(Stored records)
***
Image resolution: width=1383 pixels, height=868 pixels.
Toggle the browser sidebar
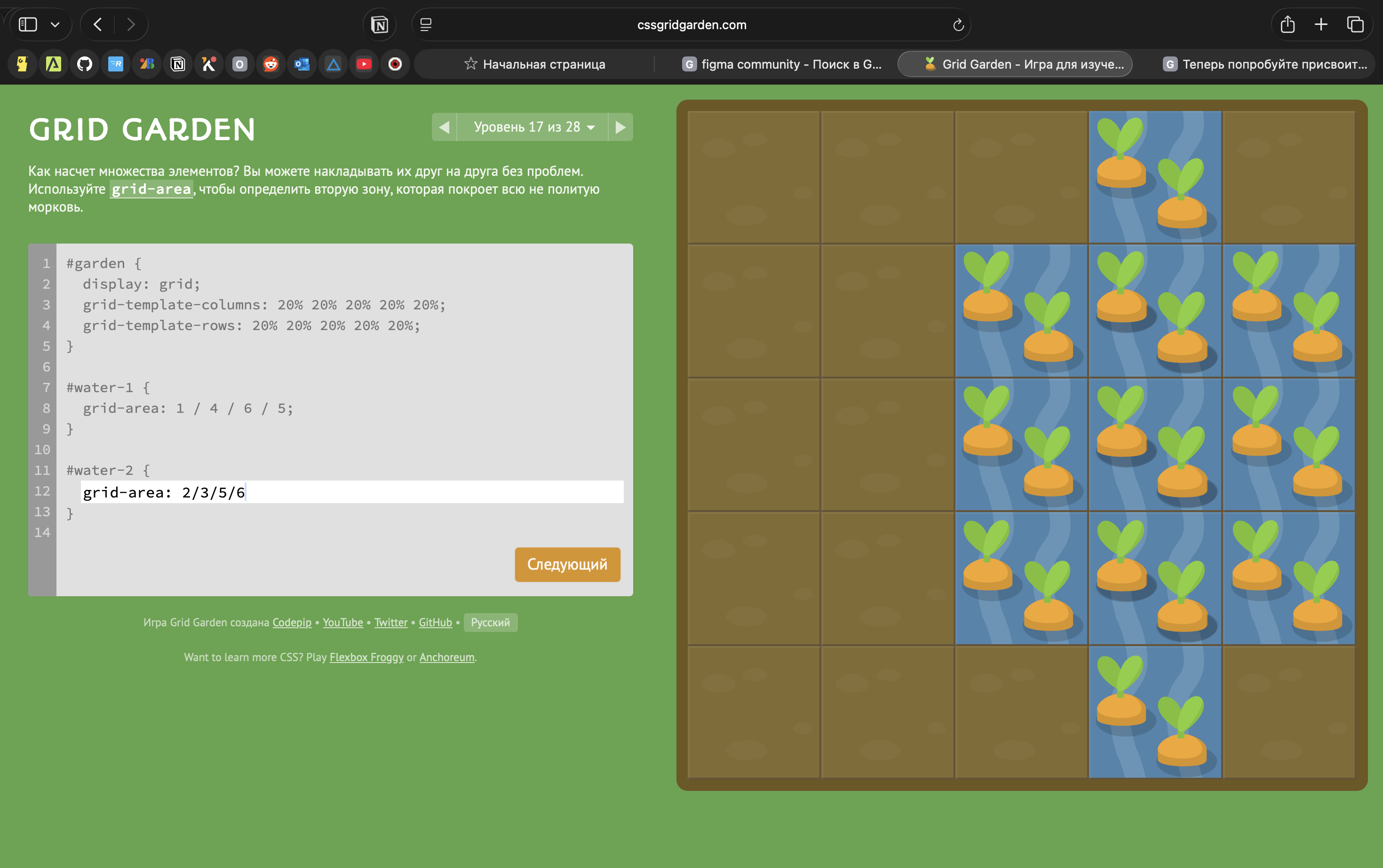coord(28,24)
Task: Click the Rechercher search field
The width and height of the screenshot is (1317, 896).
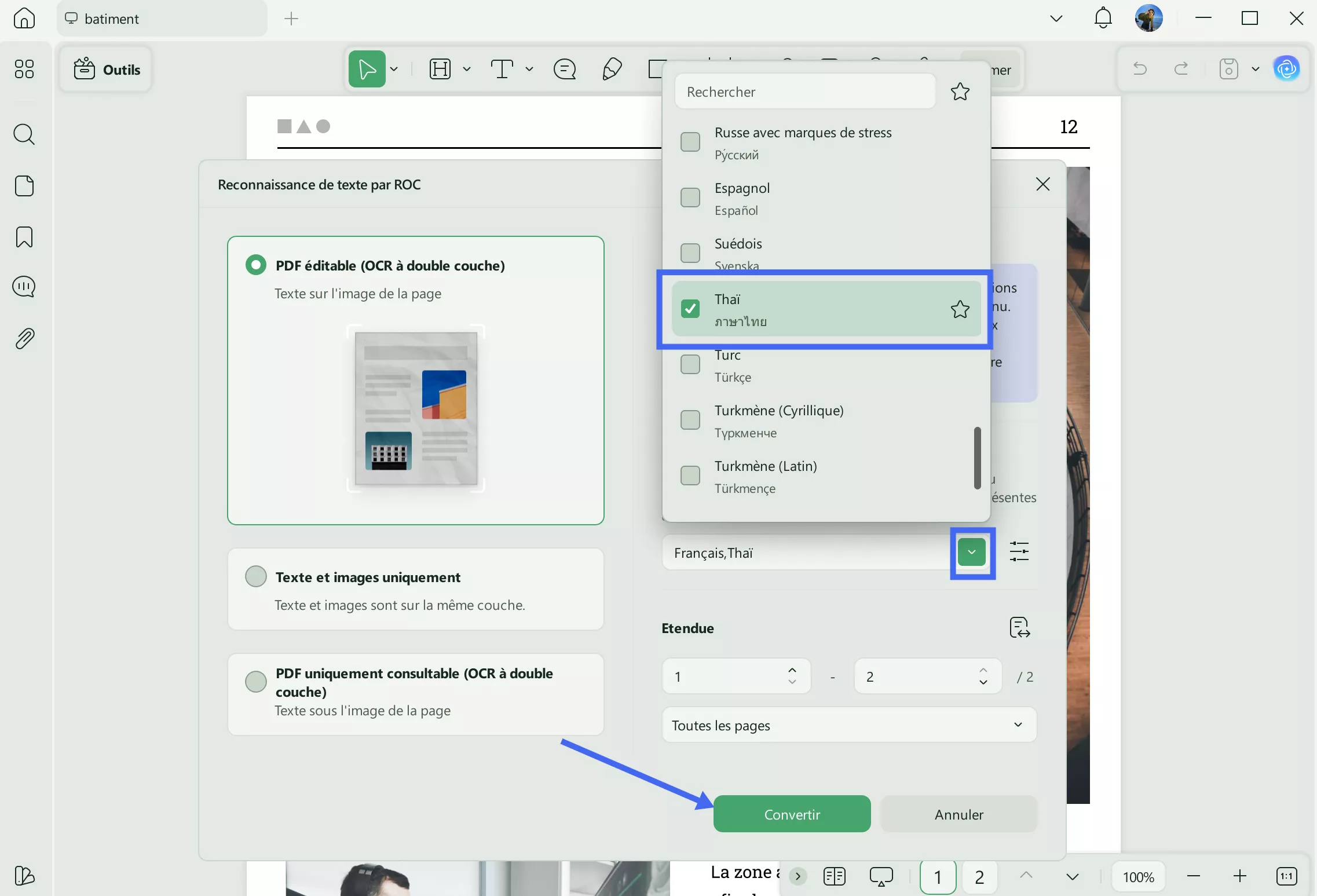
***
_What to produce:_ What is wanted is an exact copy of the lines from the line with "Task: Click the Rechercher search field" through the end of the records, both ends included, pictures excluded.

_Task result:_
Task: Click the Rechercher search field
The width and height of the screenshot is (1317, 896).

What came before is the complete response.